The sun went down. The people went. Demons moved past—only some were walking—and they ignored him, too. Until… "Spike?" said a voice, a knowing, cheerful voice.

He opened his eyes again, trying to identify the newcomer.

Skin—lots of skin, folded and creased enough to hide playing cards or kittens or possibly a small Eiffel Tower in—a smile, wide and cheerful and always optimistic; and breath, real, living-person breath than smelled of Kentucky Fried Chicken and cooked onions.

Carefully, Spike put the jigsaw pieces together, and enquired, "Clem? What the…"

"I, err, hear you saved the world," Clem said, conversationally. "Shall we—have a drink? I don't really want to be hanging around here for long."

"Yeah," Spike said. There didn't seem to be a lot of choice.

"Are you—you know, *okay*? I mean, lying there isn't getting us out of here, actually."

In a spirit of scientific experimentation, Spike sat up. His head swam for a moment, and his heart thudded.

He did a swift double take.

One hand on his chest, he looked up into Clem's face—though he couldn't exactly tell if the lines were a frown or just Clem's normal look. "Weird," he said.

"Right, man. Weird. Can we just get out of this place?"

"Why?" Spike asked, and then took the time to look around. Demonsville, the bad side of town—whatever town this was—and things that had ignored him earlier were starting to pay more attention. "Okay."

Carefully, he stood up, and Clem began to lead the way out of the alley, walking at first, but then starting to run, as the things behind them took more notice.

They ran in silence for a while, until the bigger, nastier demons seemed to have been left behind, and those that were around ignored them. Then, breath catching in his throat, heart pounding in his chest, Spike stopped, and gasped, "Where are we, anyway?"

Clem shrugged. "No idea. Well…" he looked around in the darkness, looking for any sort of clue, "we're only a hundred yards from the zoo."

Spike raised an eyebrow. "The *zoo*?"

"That's what it says," Clem replied, pointing at the sign. "One Hundred Yards To The Most Biggest Collection of Animals Since The Ark!"

"That doesn't exactly help us," Spike said. "We might as well go on and look for…"

"Why?" Clem asked. "Let's go to the zoo."
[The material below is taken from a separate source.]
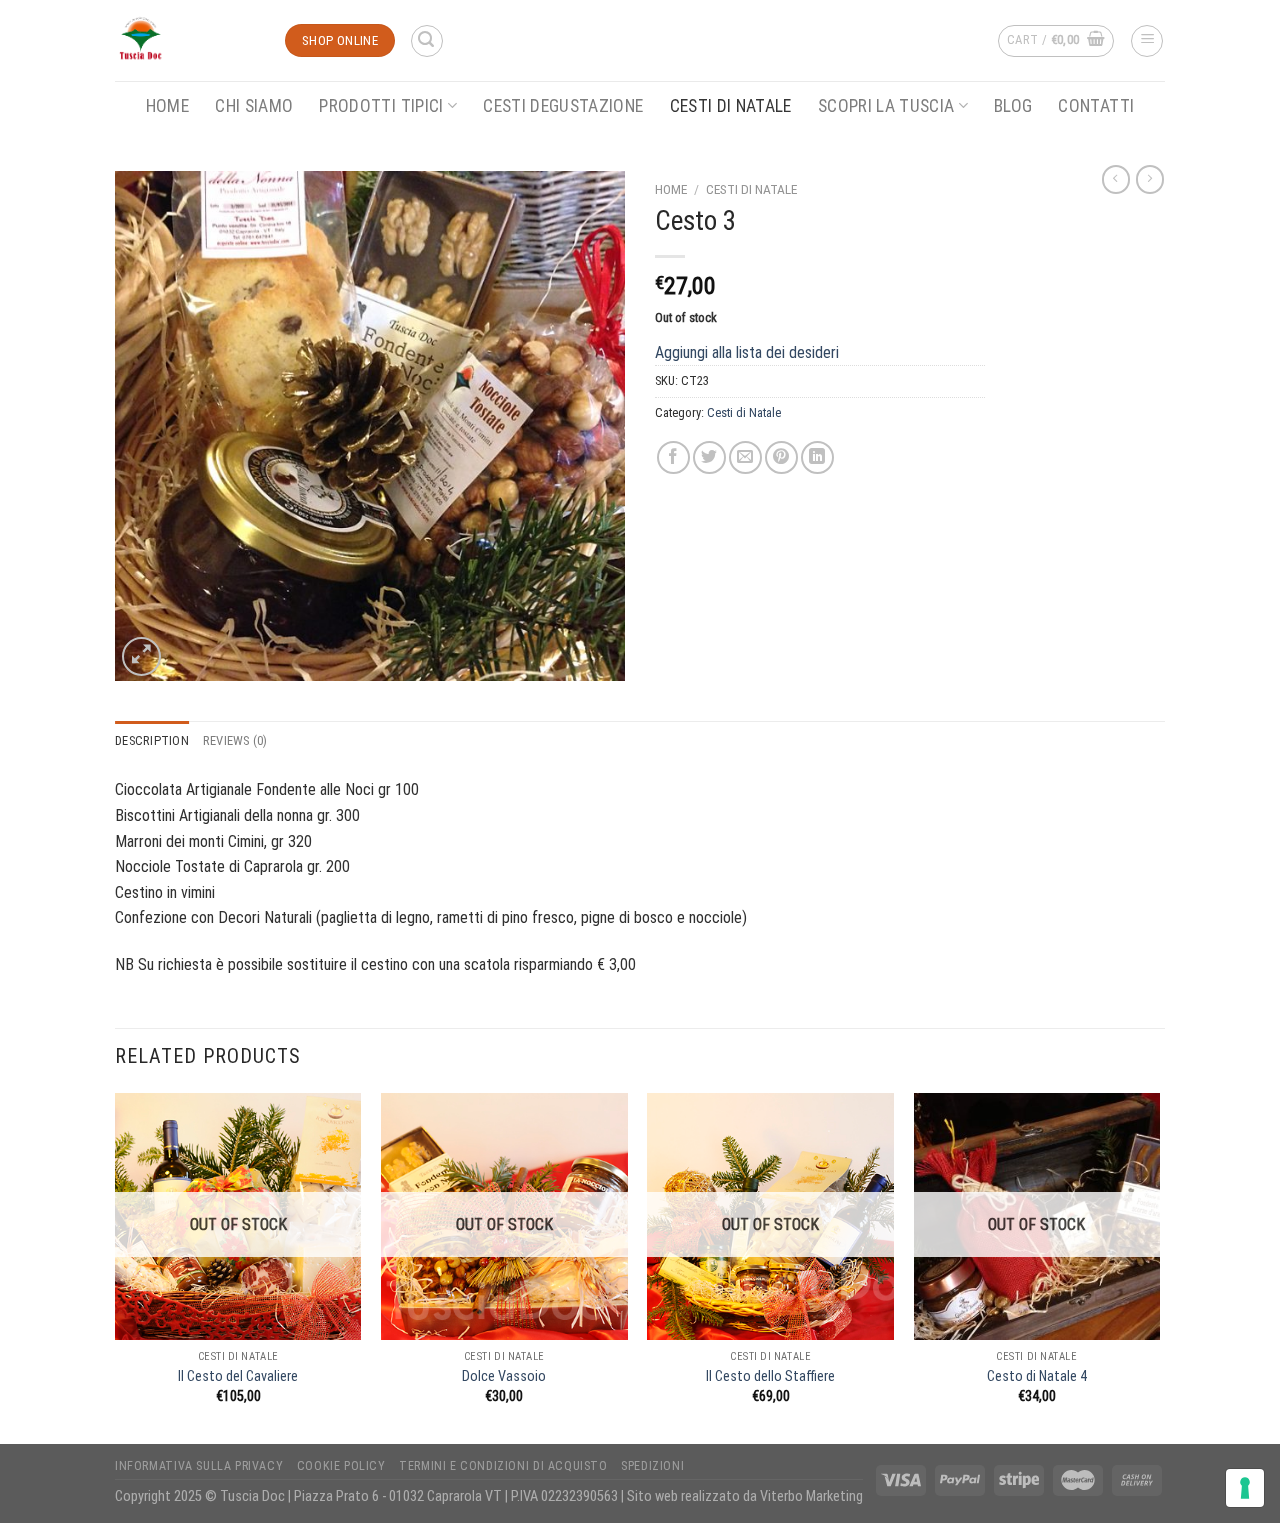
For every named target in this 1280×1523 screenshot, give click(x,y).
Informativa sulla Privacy (199, 1466)
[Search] (427, 41)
Spike didn't have to voice the thought. 'You must be crazy' said his face, his newly-human body, in fact everything about him, up to and including the leather duster.
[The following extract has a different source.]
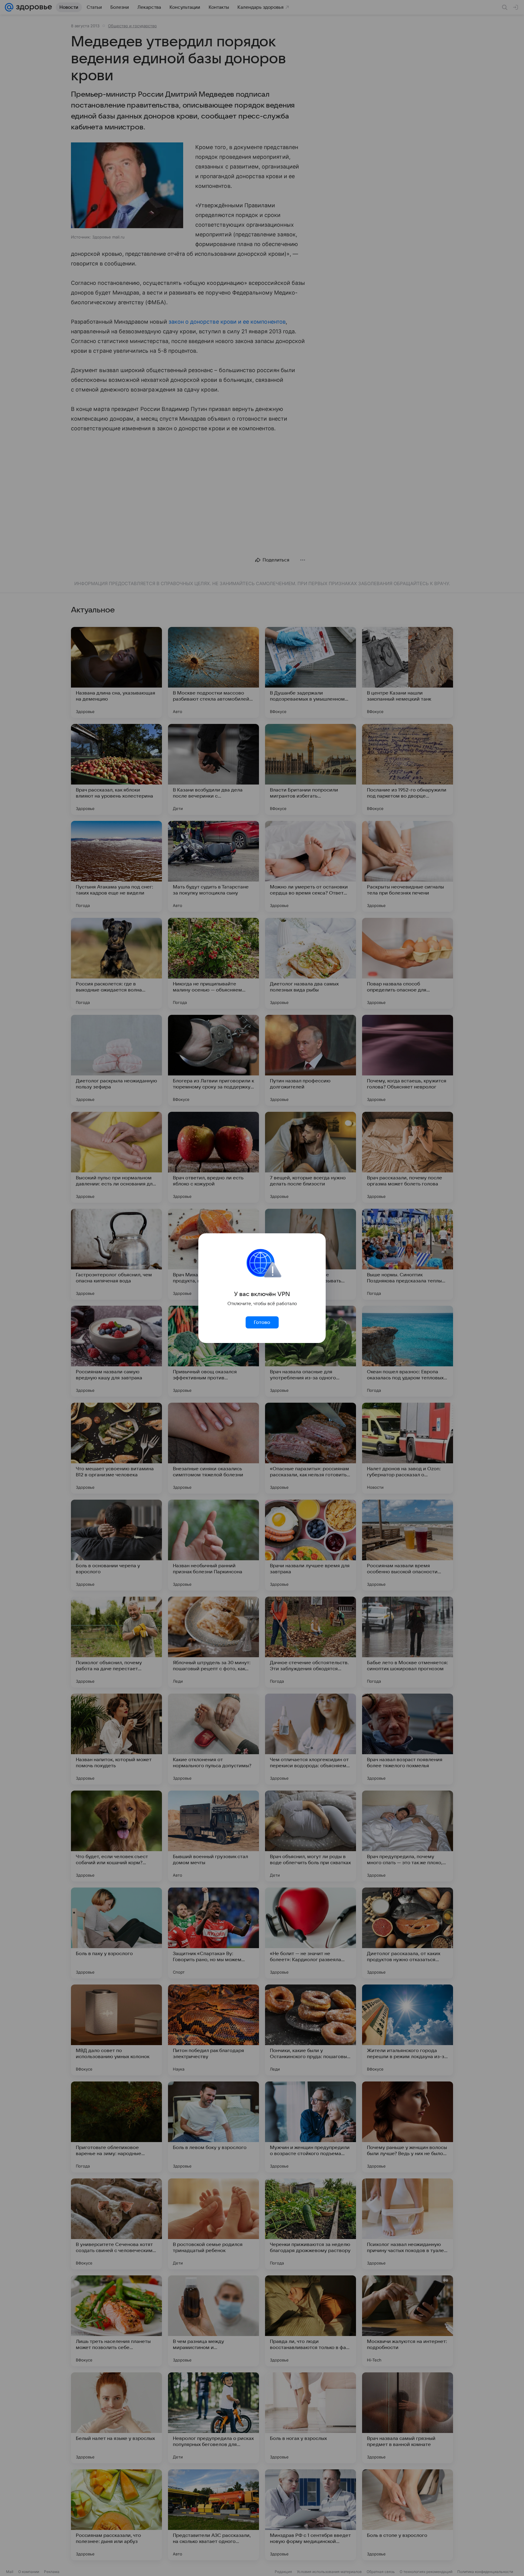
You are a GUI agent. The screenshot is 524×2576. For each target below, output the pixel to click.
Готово (262, 1322)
Clem had only just noticed the duster. He wondered briefly how it had survived, and then put it down to some sort of after-death Darwinism. Survival of the fittest, and all that.

"Suit yourself," Clem said. "I'm going. I like to see the big cats." He turned and started walking down the road, not looking back.
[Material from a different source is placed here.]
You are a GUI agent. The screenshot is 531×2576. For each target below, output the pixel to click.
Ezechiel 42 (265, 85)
For a moment, Spike simply stood there, undecided; then he followed Clem. Nothing wrong with being crazy, after all. He'd heard it was in fashion this year.

* * *

"See the lion over in the corner?" Clem said, a slightly curved fingernail pointing the way.

Spike peered, found that no, he couldn't see it, and slipped into his game face without thinking. "Yeah," he said. "What about it?"

"Don't you think it looks a bit like Angel?" Clem asked. "Big brow, hair stood up on end like that, ever so serious all the time?"

"I see a certain resemblance," Spike admitted. "But how long have you known Angel?"

"Oh, ever since I got here," Clem said. "Arrived in the big new city, no idea of how to find my way around, and I figured that one of Buffy's friends was as good a place to go as any. They're running some sort of law firm now, I think—I haven't been involved much."

"Oh," Spike said, and then, "We're in LA?"

"Unless we ran so far we made it to… wherever's next up the highway," Clem told him. "Anyway, it's your turn. What about that lioness in the middle?"

Spike looked at the lioness in the middle, and all she reminded him of was Buffy. "Can't think of anyone. Look- it's nearly dawn."

Clem looked, and indeed, the sun was starting to rise. "We'd best be going, man. I don't want to have to… you know, sweep you up."

"No going to be a problem, actually," Spike said, beginning to realise for himself what things meant. "I'm human. I'm human—doing stupid human things, like breathing and going to the zoo; and not dusting in the sun."

"Oh," Clem said. "Oh. Oh, well, then. We can have more ice cream, and without stealing it, this time."

"You're on," Spike grinned. "If you're paying."